In its complaint, McKee claims that in late May this year, Aryzta notified McKee that it was experiencing a "labour issue" and warned that it might encounter problems manufacturing and supplying the McKee products under the terms of their agreement.
McKee claims that three weeks later, Aryzta began having problems filling the Tennessee company's orders.
McKee alleges that Aryzta recognised it did not have enough employees to manufacture all the products under their agreement.
"Aryzta requested that McKee 'prioritise' certain products for manufacture", claims the Tennessee firm.
It adds in its complaint that it complied with the request "despite the fact that this arrangement caused certain products to be pulled from the market".
McKee claims that Aryzta assured it last June and July that its supply issues would soon be resolved and that it would be able to supply all McKee's products.
But McKee has alleged that Aryzta's performance did not improve.
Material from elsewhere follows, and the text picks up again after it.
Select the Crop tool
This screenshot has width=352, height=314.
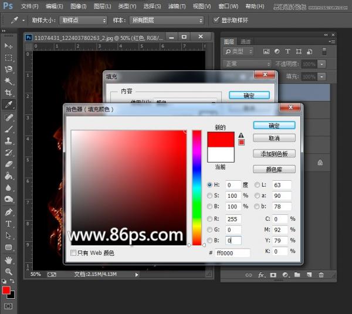tap(8, 93)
"Aryzta continued missing shipments, shipping incomplete orders, shipping the wrong orders, and shipping orders late," it claimed.
McKee argues that under the terms of its agreement with Aryzta, it has a right to inspect Aryzta's manufacturing facilities. In June, it tried to schedule inspections but claims that Aryzta "repeatedly postponed" them.
McKee terminated its agreement with Aryzta in August, despite the fact that it would result in a number of its products being unavailable to consumers as a result.
"McKee determined that significant damage would occur to the market for the products if McKee's customers continued to submit orders which were not filled, and McKee decided that to minimise damages the products should be removed from the market until another source of supply could be located or McKee could begin self-manufacturing the products," it says in its complaint.
"McKee has already lost a significant amount of sales, the consequences of which will ultimately result in millions of dollars in lost net profits," it told the court.
Aryzta declined to comment.
Aryzta has hired a new chief executive, Kevin Toland, to turn around the company.